Home / Health / From Ritz crackers to McDonald’s salads, food recalls are on the rise

From Ritz crackers to McDonald’s salads, food recalls are on the rise


A man shops for vegetables beside Romaine lettuce stocked and for sale at a supermarket in Los Angeles.

Frederic J. Brown | AFP | Getty Images

A man shops for vegetables beside Romaine lettuce stocked and for sale at a supermarket in Los Angeles.

U.S. food safety regulators are recalling about twice as many products as a decade ago, pulling Ritz crackers, Goldfish and Swiss rolls off grocery shelves just last week, McDonald’s salads about two weeks ago and Kellogg’s Honey Smacks last month.

Approximately one in six Americans get six every year from eating contaminated foods, according to the Centers for Disease Control and Prevention. And as the number of recalls rises, so do questions about U.S. food safety.

Flower Foods, Mondelez and Pepperidge Farm — owned by Campbell Soup — recalled their crackers and other products last week after public health officials flagged a whey powder ingredient from a supplier that might be contaminated with salmonella.

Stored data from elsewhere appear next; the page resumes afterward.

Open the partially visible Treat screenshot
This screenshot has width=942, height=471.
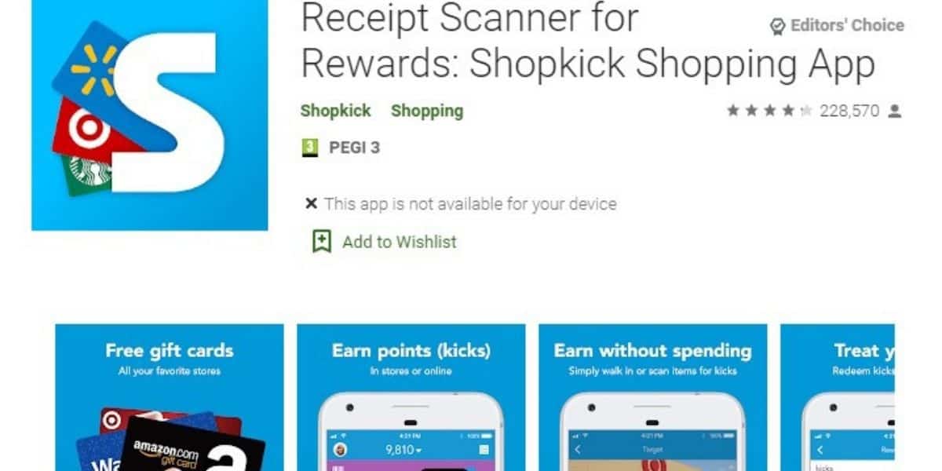(x=838, y=397)
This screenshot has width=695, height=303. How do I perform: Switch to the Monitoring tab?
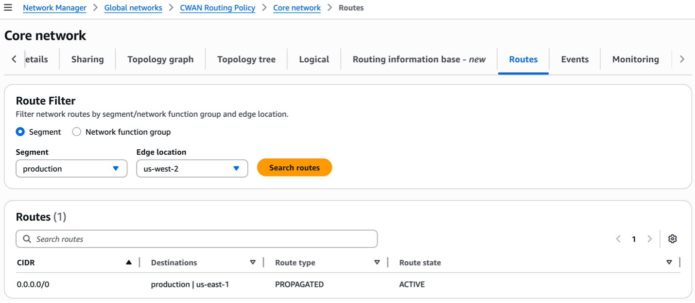[635, 59]
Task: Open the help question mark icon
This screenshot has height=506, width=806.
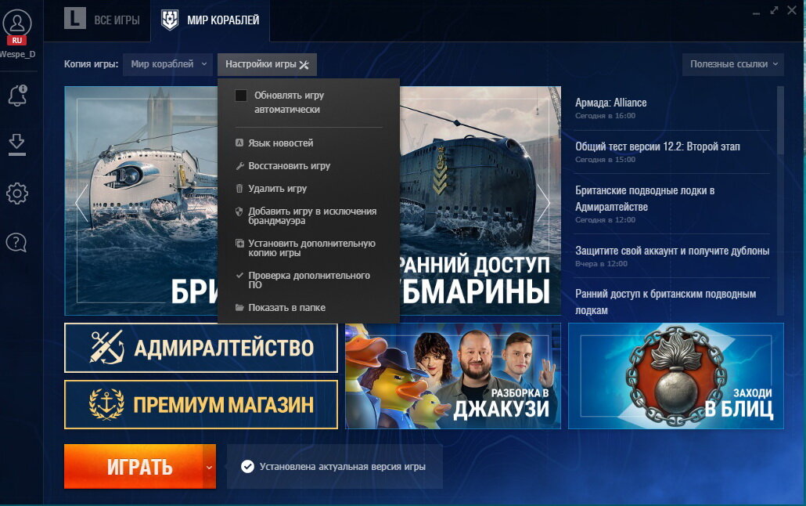Action: [16, 242]
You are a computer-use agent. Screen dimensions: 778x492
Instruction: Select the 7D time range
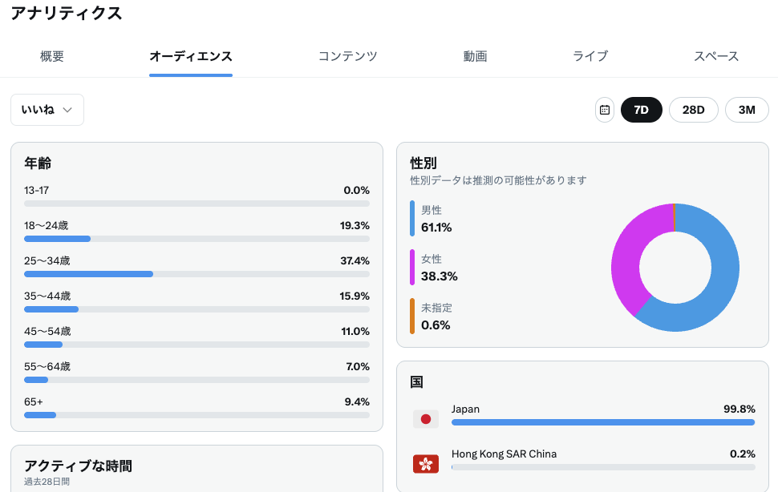(x=641, y=110)
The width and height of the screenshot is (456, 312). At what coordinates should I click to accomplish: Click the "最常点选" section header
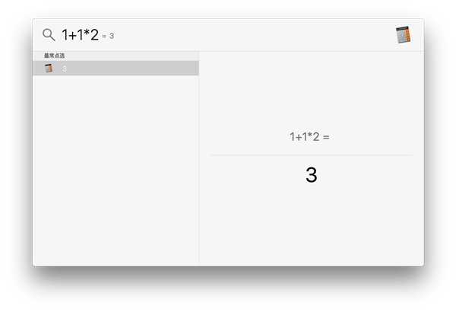tap(55, 56)
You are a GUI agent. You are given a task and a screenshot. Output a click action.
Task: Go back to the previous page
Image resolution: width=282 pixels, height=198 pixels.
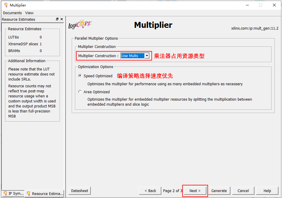click(x=150, y=191)
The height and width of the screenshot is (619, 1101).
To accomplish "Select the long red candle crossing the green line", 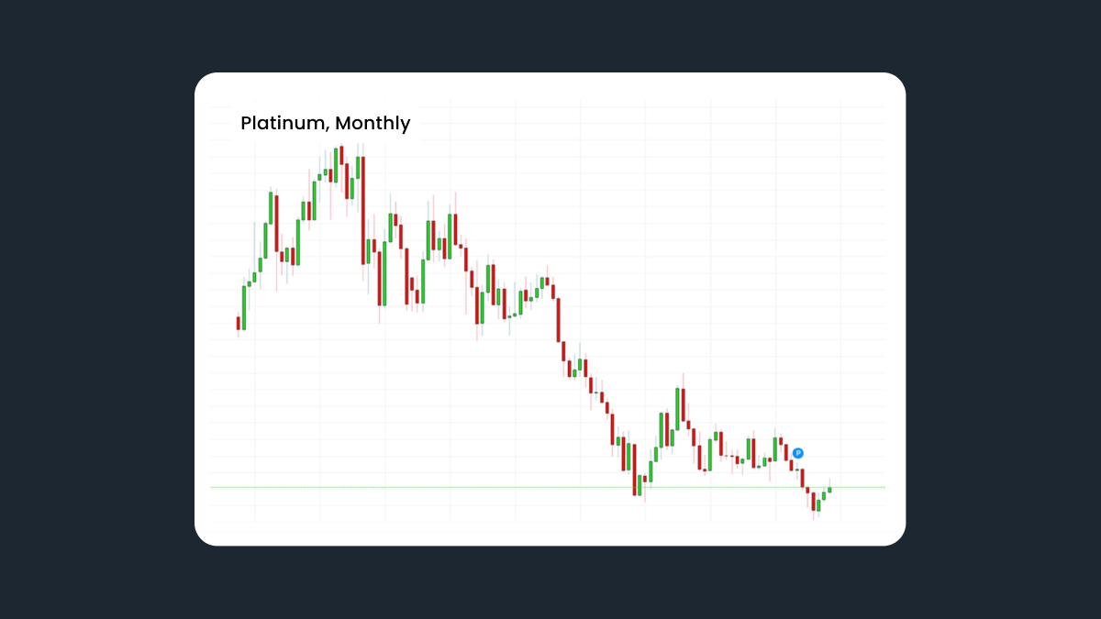I will [634, 470].
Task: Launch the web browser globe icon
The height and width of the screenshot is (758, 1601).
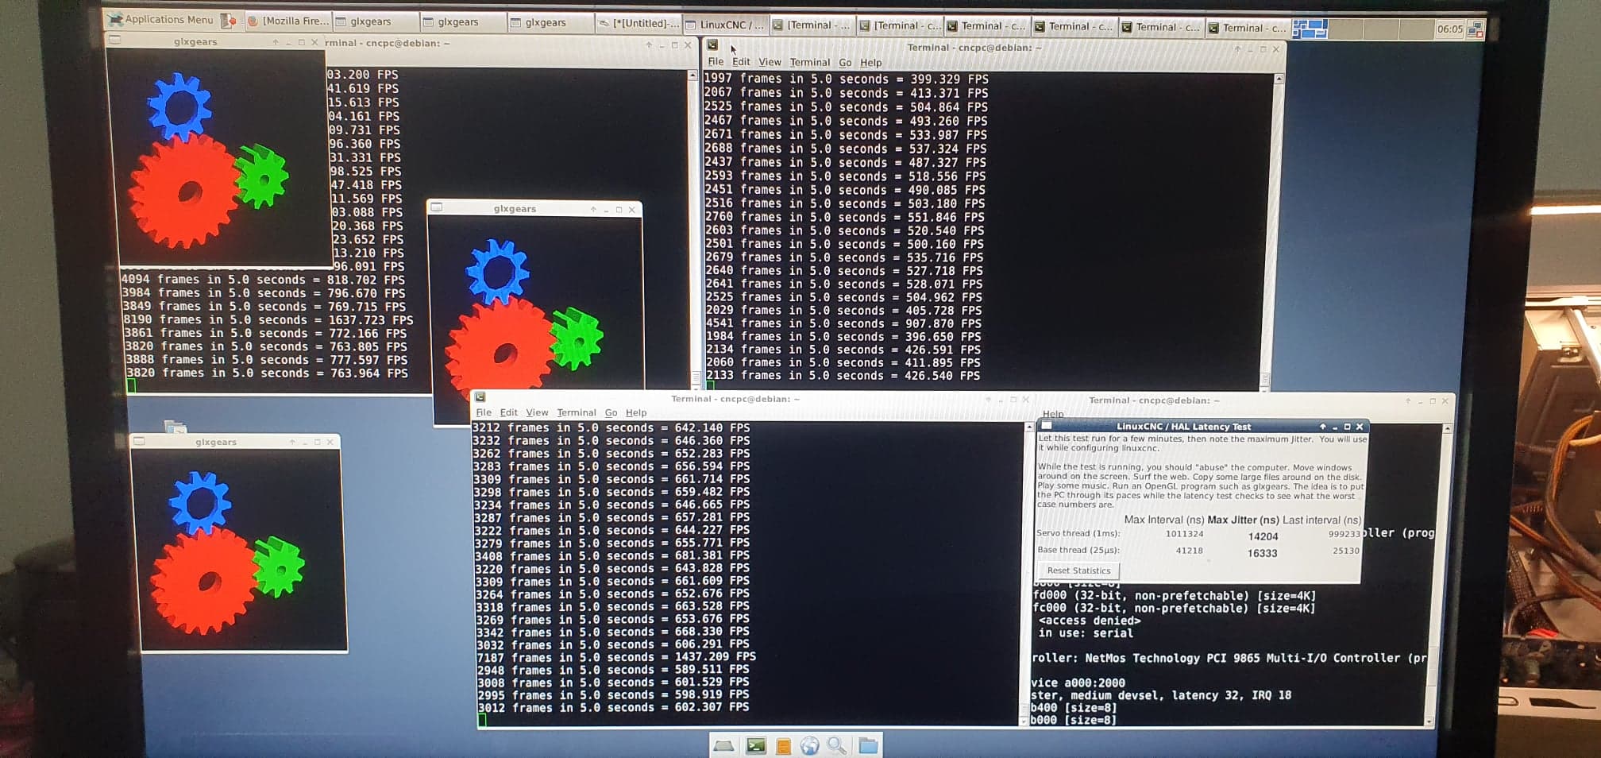Action: click(809, 745)

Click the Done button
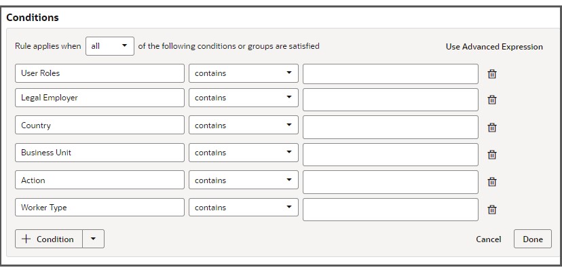click(x=532, y=239)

The CDC blamed Kellogg’s Honey Smacks for a salmonella outbreak that caused more than 100 people to become ill in 33 states in June. McDonald’s was forced to pull salads from 3,000 restaurants in the Midwest after public health officials in Illinois and Iowa linked the restaurant chain to an outbreak of cyclosporiasis, which causes diarrhea and fever and has infected at least 286 people in 15 states so far, according to U.S. health officials.

While the rise in high-profile food recalls in recent years may be worrisome, it doesn’t necessarily mean that U.S. food safety is declining, according to federal safety and foodborne illness specialists.

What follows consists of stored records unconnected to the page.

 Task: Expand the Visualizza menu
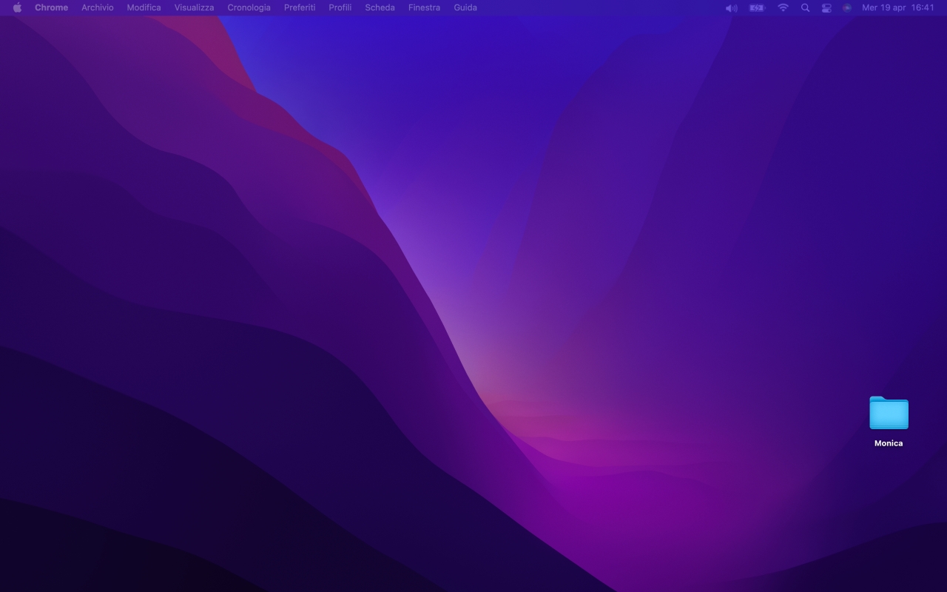(194, 7)
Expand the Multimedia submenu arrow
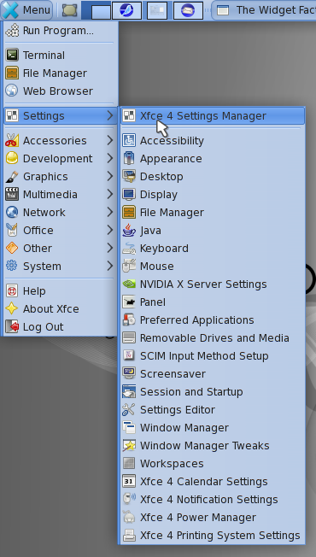The image size is (316, 557). click(110, 194)

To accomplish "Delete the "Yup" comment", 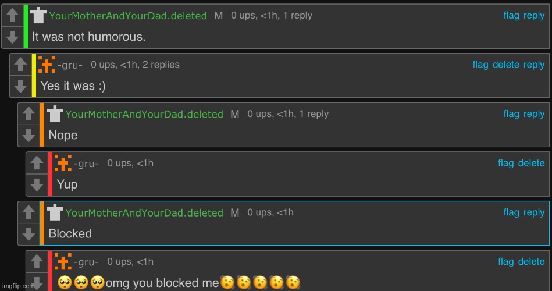I will point(531,163).
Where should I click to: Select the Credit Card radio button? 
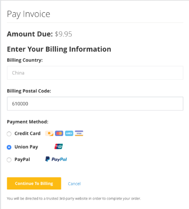click(9, 134)
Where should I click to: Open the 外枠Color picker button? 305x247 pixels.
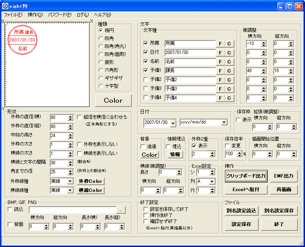(91, 181)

Companies have been getting more aggressive in issuing voluntary recalls while physicians and public health officials are getting better at reporting and tracing the origins of contamination, they said.

“We’re better at figuring these outbreaks out,” said Bill Marler, an attorney specializing in food safety issues. “Public health has been cut back but not so much that it can’t do good surveillance.”